Everything here is highly correlated, which is a polite way of saying: when trouble hits, they’re probably all moving in the same general direction. Correlation is just how similarly things behave; having three assets that march together is not diversification, it’s costume changes. Even the bond fund is apparently vibing closely with stocks in this analysis, which is not ideal in a real crisis scenario. When everything sings the same song, a downturn becomes a choir performance, not a solo. Mixing in assets or regions that genuinely zig when others zag would make the safety story more believable.
Risk contribution is where the truth shows up, and the stock ETF is hogging the spotlight. At 50% weight but 67.6% of total risk, it’s the loud roommate making all the noise. Bonds sit at 37.5% weight but only 27.6% of risk, quietly doing their stabilizing job. The money market is basically a decorative plant at 4.7% of risk. Risk contribution just shows who’s really driving the portfolio’s ups and downs, not who looks big by weight. If the equity swings feel too intense over time, trimming the stock share or leaning more into stabilizers would tone down the drama.

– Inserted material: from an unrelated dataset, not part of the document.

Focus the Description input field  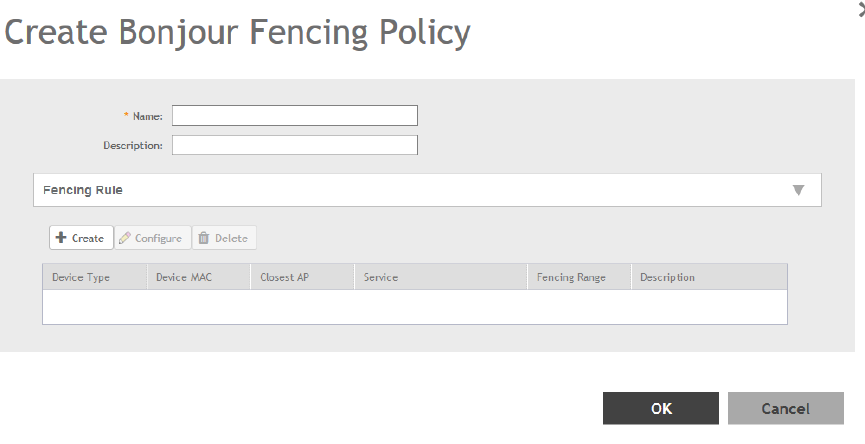pyautogui.click(x=294, y=146)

Total yield around 2.24% is fine, not exciting. Bonds bring the bulk of the income at 3.9%, stocks drag along at typical broad-market levels around 1.1%, and the money market throws in a token 1.8%. This is not an income engine; it’s a normal, growth-ish portfolio with some side cash. If someone’s dreaming of living off dividends here, they’re confusing “mild pocket change” with “rent coverage.” Yield chasing can backfire fast, so it’s good that nothing here is desperate for income. But if future cash flow is a real goal, building a more intentional income strategy would need to be on the roadmap.
Costs are hilariously low at a 0.03% TER. That’s “did I misread this?” cheap. You basically picked the generic store-brand cereal that somehow tastes exactly like the fancy one. Fees matter because they’re guaranteed; returns are not. So shaving them to near-zero is one of the few free lunches in finance, and you actually managed that without messing things up elsewhere. That said, with only three holdings, let’s not pretend this is a masterpiece of efficiency. The structure is simple enough that the biggest cost now isn’t fees, it’s asset mix decisions and whether the cash slice is doing anything useful.

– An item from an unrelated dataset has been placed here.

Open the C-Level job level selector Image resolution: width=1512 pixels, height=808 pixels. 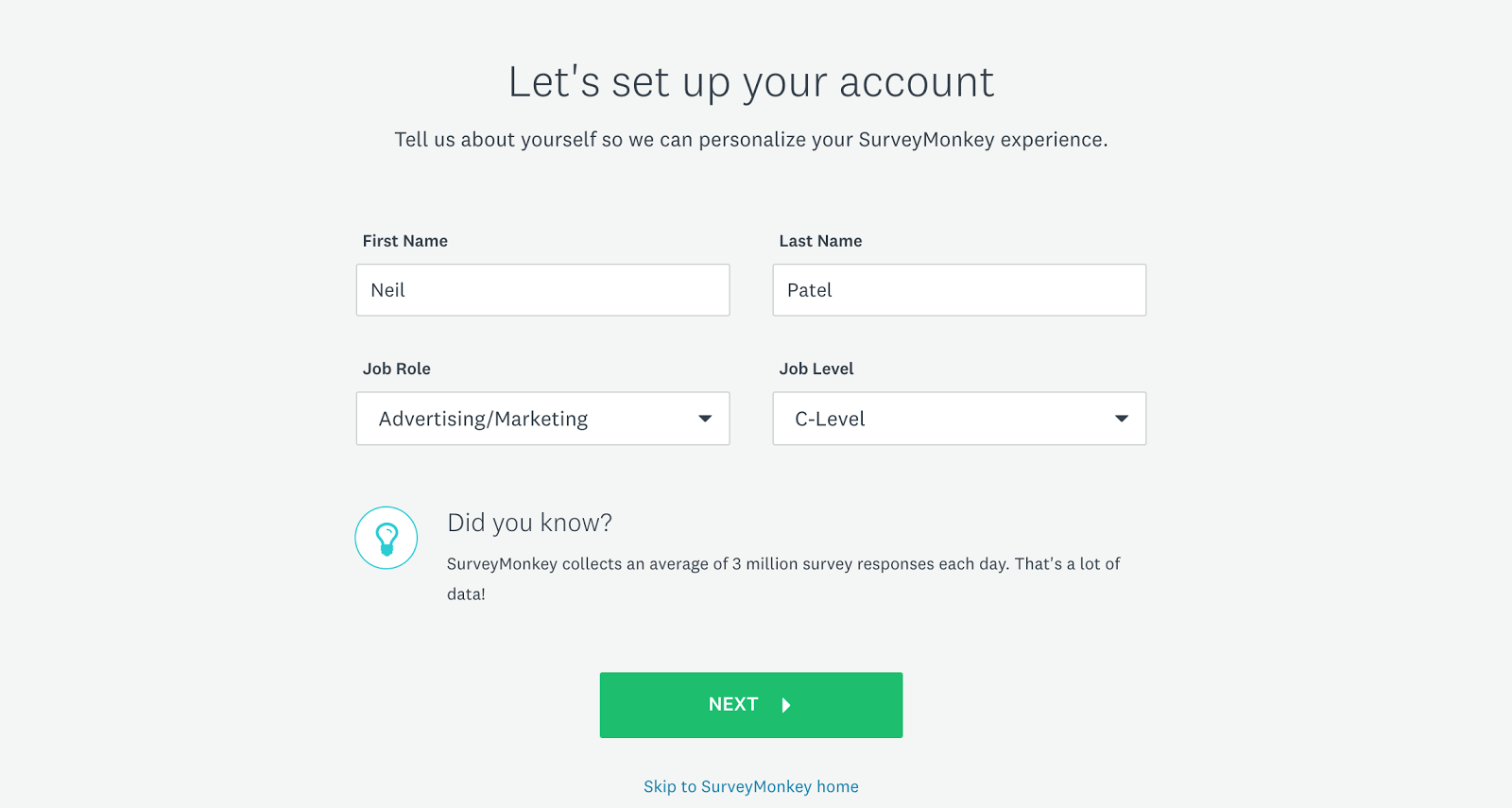click(x=959, y=419)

This chart shows the Efficient Frontier, calculated using your current assets with different allocation combinations. It highlights the best balance between risk and return based on historical data. "Efficient" portfolios maximize returns for a given risk or minimize risk for a given return. Portfolios below the curve are less efficient. This is informational and not a recommendation to buy or sell any assets.
In terms of risk versus return, this setup is reasonably efficient but definitely not optimized. Think of the Efficient Frontier as the menu of best possible trade-offs between risk and reward; this portfolio is basically ordering something decent without even opening the menu. Overlapping, highly correlated assets mean the money market and bond fund aren’t adding much real diversification beyond psychological comfort. For a Growth profile, the cash chunk especially is dead weight. Tightening the stock/bond split and reducing redundant “safety” layers could move you closer to a cleaner risk-return balance instead of this slightly clunky, over-padded version.